Ces films dont on ne vous parle pas (épisode 34)

28 Fév

// L’idéaliste – Francis Ford Coppola //

Avec 11 462 voix, Claims bat Denials et remporte la 13e édition de la Star Ac.

Dans les années 90, les adaptations des romans judiciaires de John Grisham se succèdent dans les salles. Sitôt l’ouvrage publié, les studios veillent à le porter à l’écran, en confiant la mise en scène aux plus solides artisans du cinéma américain, d’A.J Pakula à Robert Altman.

En 1997, Francis Ford Coppola sort d’un épuisant procès intenté à la Warner pour les droits de l’adaptation de Pinocchio. Vainqueur en première instance mais néanmoins désabusé, le vieux vigneron accepte le fardeau. Il aura épuisé tous les genres mais il n’a encore jamais tenté le film de prétoire. Pour la planète cinéphile, Coppola a jeté ses dernières forces dans son Dracula. Le vieux n’a plus la flamme, et ce n’est pas l’histoire d’un candide opposé aux grandes compagnies d’assurance dans le Sud rural qui lui fournira l’argument d’un nouveau chef d’œuvre.

Le film sort dans l’anonymat le plus complet.

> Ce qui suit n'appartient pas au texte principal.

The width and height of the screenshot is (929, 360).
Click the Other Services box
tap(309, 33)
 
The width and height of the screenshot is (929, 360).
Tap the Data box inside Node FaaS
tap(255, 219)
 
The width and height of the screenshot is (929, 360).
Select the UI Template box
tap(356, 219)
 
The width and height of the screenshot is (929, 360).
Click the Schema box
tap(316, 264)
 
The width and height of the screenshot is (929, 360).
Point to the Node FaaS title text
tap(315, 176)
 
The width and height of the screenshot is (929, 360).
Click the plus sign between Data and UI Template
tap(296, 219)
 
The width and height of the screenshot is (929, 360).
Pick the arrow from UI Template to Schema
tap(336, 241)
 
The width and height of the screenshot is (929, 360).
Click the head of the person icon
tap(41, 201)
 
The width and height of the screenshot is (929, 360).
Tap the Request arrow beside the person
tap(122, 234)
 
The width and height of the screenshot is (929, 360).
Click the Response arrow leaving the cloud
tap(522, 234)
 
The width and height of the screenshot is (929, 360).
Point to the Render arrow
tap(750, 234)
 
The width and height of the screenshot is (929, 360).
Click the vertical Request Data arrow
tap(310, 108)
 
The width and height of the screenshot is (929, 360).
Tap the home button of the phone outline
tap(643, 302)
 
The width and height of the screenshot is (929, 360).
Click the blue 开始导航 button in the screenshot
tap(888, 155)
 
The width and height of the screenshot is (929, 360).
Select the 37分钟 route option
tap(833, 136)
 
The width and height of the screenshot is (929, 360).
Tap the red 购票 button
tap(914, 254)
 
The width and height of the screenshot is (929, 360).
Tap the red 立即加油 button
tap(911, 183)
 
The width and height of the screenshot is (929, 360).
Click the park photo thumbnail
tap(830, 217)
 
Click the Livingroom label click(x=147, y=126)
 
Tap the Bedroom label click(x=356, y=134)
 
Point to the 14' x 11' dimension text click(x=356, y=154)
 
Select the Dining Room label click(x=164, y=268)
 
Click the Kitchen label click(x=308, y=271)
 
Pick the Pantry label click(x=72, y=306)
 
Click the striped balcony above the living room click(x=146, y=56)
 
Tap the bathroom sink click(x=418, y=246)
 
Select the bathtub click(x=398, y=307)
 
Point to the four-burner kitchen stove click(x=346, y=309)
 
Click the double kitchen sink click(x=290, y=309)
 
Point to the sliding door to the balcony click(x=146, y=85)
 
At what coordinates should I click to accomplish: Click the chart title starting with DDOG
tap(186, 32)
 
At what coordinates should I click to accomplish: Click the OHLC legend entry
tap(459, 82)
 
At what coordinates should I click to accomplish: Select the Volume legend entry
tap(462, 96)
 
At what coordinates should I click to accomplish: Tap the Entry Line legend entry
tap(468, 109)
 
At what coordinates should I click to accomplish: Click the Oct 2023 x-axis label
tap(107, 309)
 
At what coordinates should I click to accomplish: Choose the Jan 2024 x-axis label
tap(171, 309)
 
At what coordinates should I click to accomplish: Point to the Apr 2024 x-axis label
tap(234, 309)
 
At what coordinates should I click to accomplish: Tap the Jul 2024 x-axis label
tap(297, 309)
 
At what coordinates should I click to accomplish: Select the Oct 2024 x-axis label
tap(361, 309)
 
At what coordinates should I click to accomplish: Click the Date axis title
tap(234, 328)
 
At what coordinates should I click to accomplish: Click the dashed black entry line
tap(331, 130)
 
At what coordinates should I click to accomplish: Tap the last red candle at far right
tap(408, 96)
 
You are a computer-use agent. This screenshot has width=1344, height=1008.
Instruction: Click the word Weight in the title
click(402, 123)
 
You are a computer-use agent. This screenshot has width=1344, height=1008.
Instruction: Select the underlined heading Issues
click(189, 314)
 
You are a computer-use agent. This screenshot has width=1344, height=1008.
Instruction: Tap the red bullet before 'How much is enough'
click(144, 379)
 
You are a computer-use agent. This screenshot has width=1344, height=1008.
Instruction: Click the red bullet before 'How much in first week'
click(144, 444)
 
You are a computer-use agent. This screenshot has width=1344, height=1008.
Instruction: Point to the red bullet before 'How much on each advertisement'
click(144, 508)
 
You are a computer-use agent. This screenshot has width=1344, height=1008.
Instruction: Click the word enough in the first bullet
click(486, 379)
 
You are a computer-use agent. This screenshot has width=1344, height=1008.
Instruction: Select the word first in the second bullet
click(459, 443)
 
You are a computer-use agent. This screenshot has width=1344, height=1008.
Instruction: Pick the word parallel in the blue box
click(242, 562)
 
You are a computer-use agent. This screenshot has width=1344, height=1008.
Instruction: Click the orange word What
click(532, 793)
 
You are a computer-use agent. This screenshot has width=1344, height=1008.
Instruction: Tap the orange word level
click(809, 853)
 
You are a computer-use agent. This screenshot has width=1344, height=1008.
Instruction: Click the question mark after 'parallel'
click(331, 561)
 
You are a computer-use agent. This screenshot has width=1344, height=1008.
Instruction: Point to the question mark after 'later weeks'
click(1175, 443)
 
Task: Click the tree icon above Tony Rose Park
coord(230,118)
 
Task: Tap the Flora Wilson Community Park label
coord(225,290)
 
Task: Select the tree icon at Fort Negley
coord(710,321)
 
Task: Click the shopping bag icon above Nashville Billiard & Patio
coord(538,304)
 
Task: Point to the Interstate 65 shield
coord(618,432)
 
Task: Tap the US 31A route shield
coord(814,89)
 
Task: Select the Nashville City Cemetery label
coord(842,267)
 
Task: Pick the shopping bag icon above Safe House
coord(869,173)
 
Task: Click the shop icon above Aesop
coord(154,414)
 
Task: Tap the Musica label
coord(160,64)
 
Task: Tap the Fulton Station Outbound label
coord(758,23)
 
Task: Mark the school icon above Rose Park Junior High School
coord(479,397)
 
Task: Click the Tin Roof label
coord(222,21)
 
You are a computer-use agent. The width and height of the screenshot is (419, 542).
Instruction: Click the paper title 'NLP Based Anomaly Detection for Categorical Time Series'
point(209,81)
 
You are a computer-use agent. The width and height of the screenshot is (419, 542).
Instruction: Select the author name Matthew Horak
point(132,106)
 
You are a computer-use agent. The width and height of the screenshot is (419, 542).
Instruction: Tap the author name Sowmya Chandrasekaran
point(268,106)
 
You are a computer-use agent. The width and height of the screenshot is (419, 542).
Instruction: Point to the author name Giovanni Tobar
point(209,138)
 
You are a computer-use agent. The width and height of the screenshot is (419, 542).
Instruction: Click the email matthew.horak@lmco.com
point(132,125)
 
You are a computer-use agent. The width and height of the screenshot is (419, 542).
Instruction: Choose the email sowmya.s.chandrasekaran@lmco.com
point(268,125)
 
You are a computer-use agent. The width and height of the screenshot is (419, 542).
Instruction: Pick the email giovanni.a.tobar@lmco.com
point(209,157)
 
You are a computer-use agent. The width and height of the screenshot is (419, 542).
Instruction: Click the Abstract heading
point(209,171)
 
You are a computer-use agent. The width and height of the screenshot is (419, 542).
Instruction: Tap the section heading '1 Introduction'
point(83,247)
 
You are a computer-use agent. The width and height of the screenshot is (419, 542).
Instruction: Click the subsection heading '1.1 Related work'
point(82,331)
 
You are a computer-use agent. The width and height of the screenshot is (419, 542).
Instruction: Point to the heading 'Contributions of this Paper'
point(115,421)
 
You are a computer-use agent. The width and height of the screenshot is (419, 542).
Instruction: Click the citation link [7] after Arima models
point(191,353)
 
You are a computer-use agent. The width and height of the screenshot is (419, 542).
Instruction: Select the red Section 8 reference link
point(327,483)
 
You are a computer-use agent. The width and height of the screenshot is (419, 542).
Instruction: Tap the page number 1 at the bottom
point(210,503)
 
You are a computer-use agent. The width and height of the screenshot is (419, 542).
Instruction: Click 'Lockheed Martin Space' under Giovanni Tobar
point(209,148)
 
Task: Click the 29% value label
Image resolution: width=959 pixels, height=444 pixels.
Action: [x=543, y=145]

Le cinéaste phare des années 70 disparaît de la circulation pendant près d’une décennie. Mais que vaut vraiment ce Rainmaker en guise de point d’orgue prématuré ? Coppola peut être défini comme le cinéaste le plus égocentrique de sa génération, comme un nabab délirant, comme un dramaturge d’exception.

L’idéaliste n’est pas un brulot facile et réactionnaire comme ont pu l’être d’autres romans de John Grisham. C’est un récit complexe, avec de beaux personnages : un matériau qui sied parfaitement à un Francis Ford apaisé.

Il convoque donc la nouvelle garde (Damon, Danes) et quelques vieux briscards (Rourke, Voight et De Vito). Avec la plénitude et l’assurance du cinéaste qui aura tout connu, il réalise un film brillant et humaniste.  Le jeune avocat perd quelques illusions en posant un pied dans l’arène. La découverte d’un univers codifié par un jeune utopiste est un thème récurrent chez Coppola. Le passage à l’âge adulte est peut être le fondement de son œuvre.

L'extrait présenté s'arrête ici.